BEGIN Input material

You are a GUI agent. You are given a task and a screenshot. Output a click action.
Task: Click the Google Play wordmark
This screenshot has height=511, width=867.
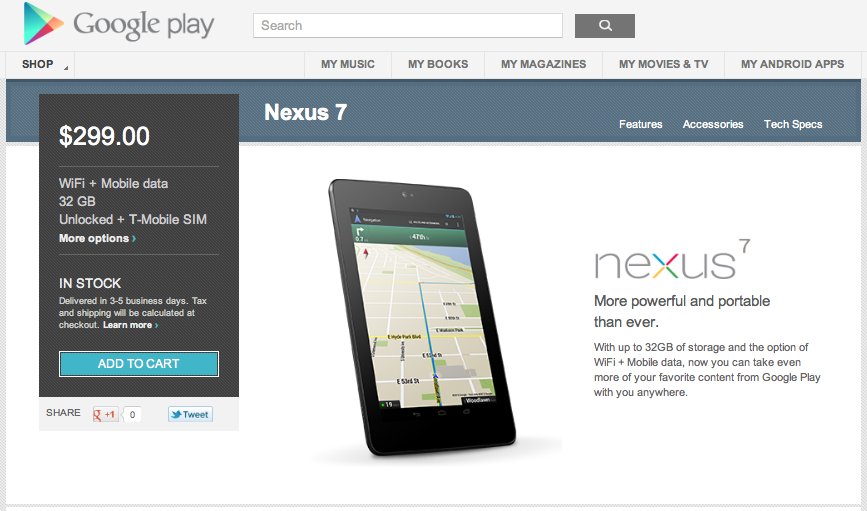tap(144, 25)
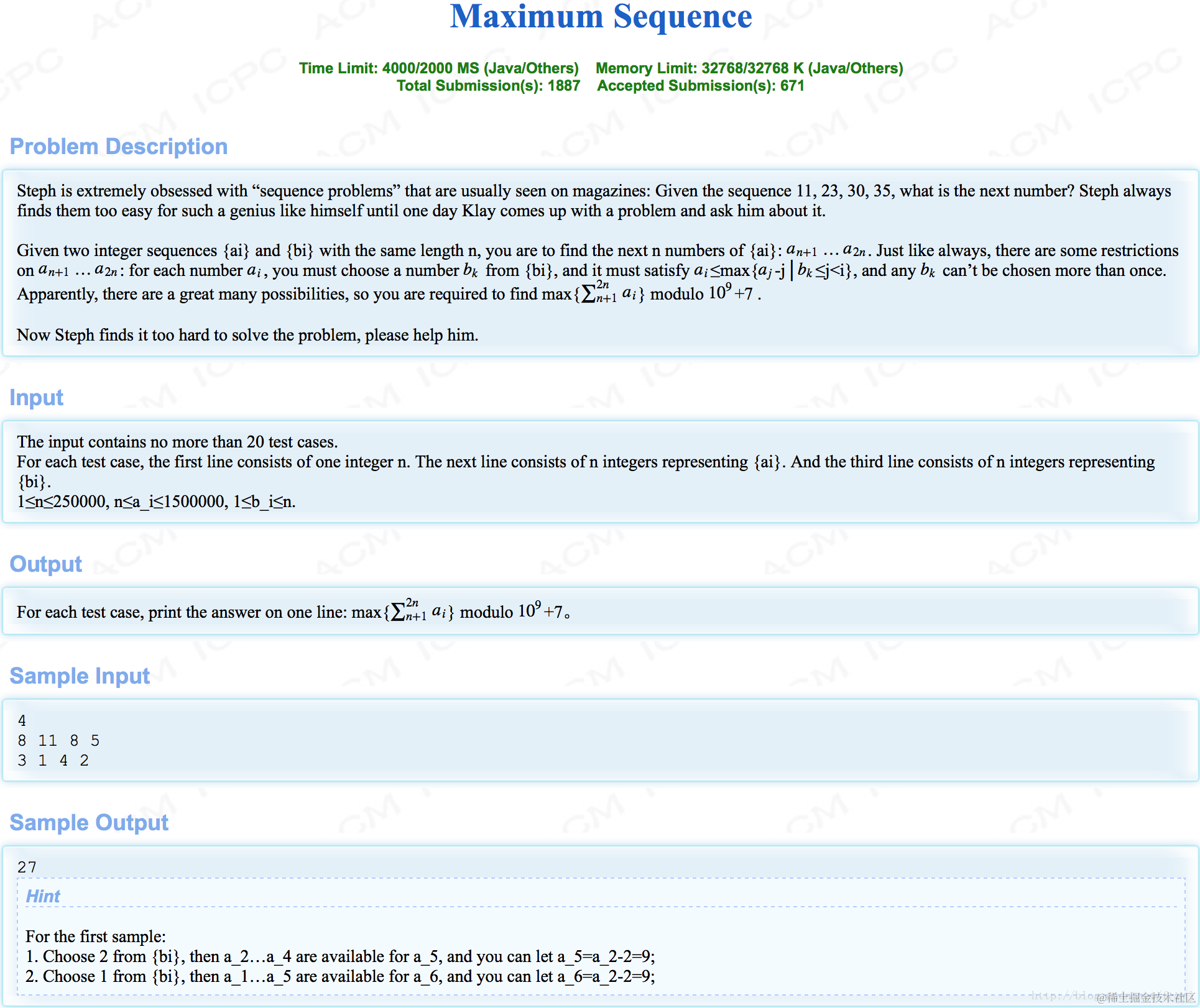Click the Output section heading

(x=46, y=564)
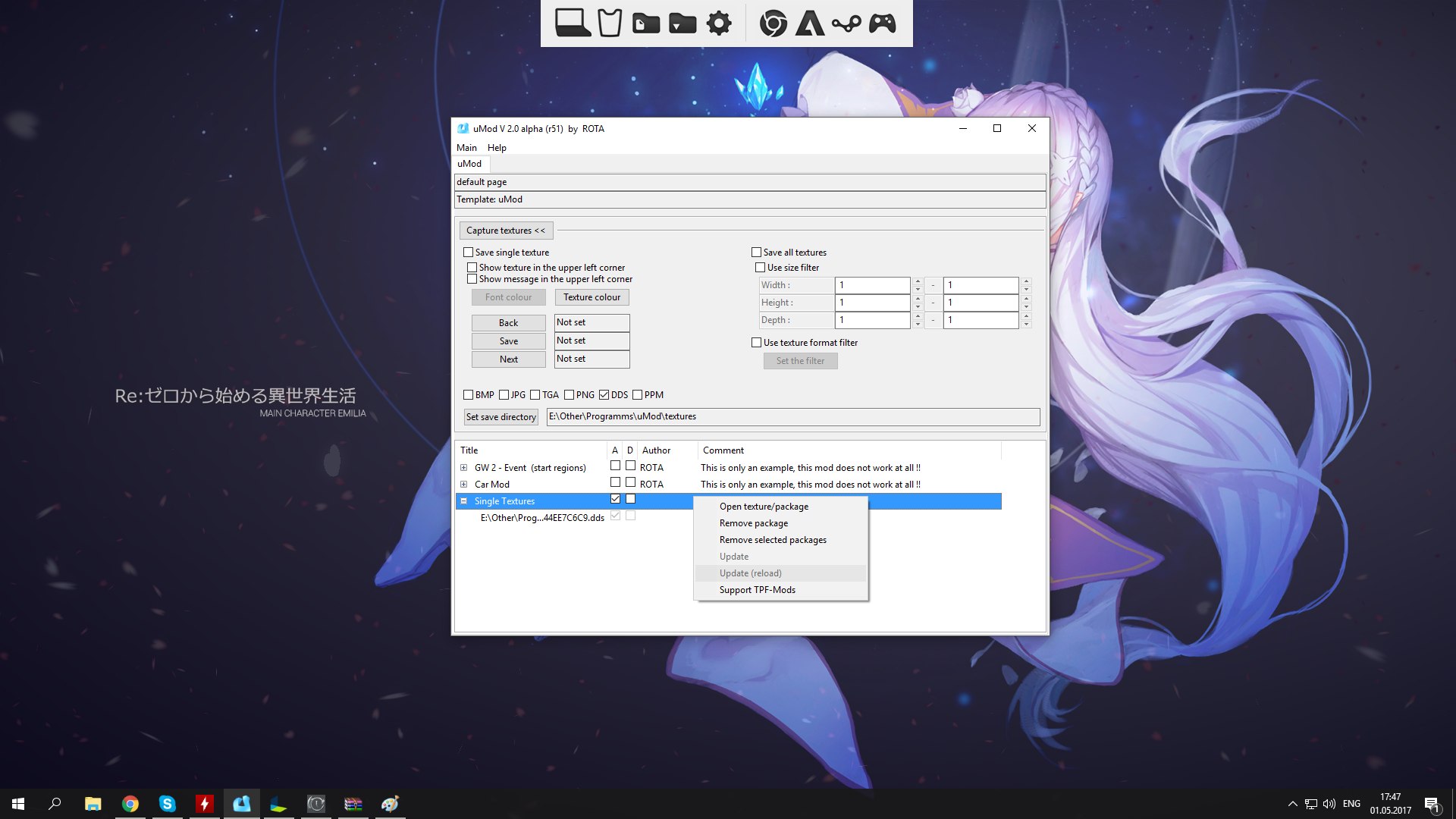Launch Chrome from the top dock

773,23
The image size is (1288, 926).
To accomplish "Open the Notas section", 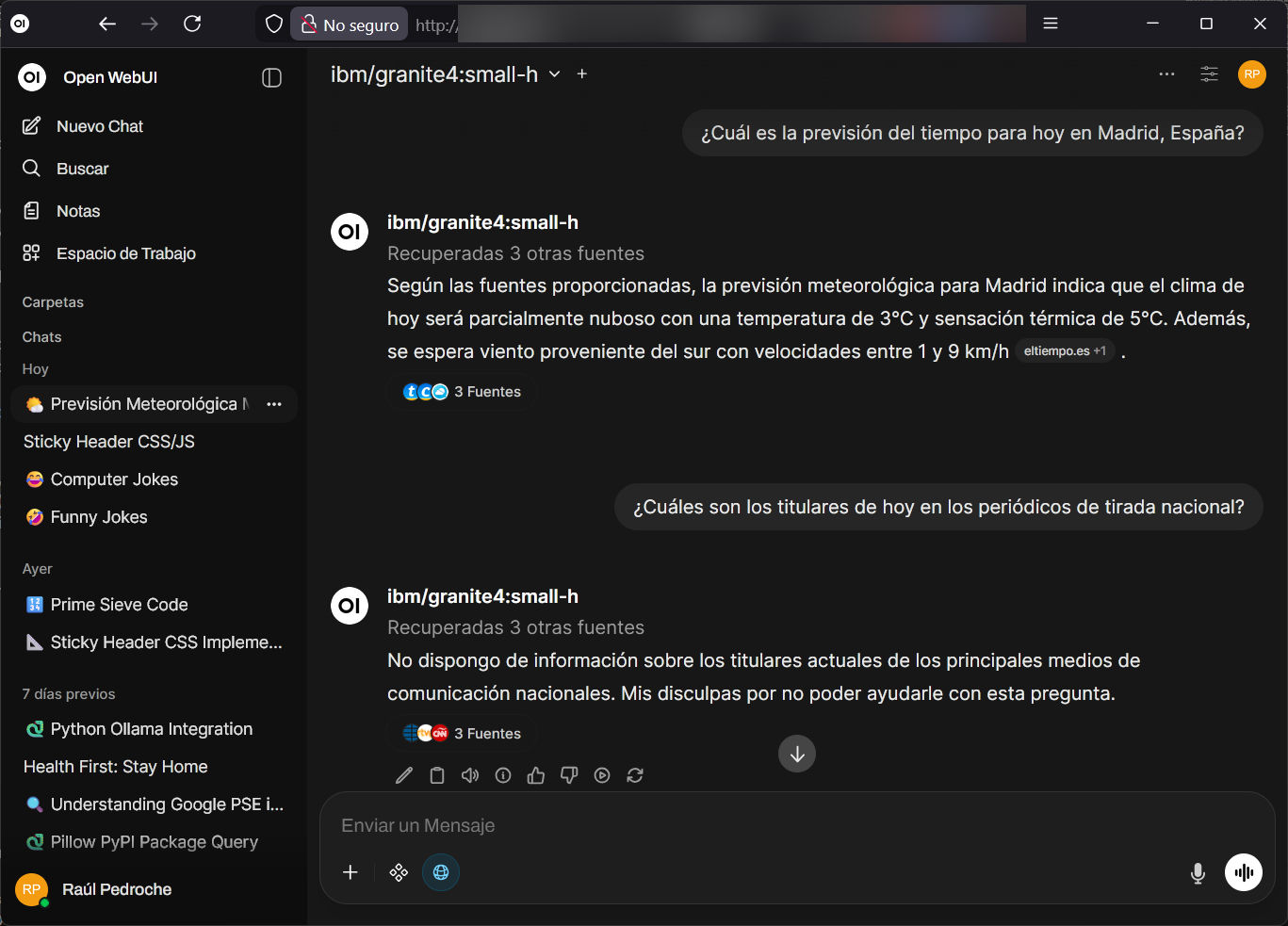I will (77, 211).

END Input material

Task prompt
Rename "screenshot" to "image" in the records, beginning at the start of the records and stopping after the line that contains "Launch Chrome from the top dock". Keep everything else unchanged and leave the pictures out of your answer.

Written answer
You are a GUI agent. You are given a task and a image. Output a click action.
Task: Click the Google Play wordmark
This image has height=511, width=867.
tap(144, 25)
Click the Output section heading

(x=46, y=564)
Launch Chrome from the top dock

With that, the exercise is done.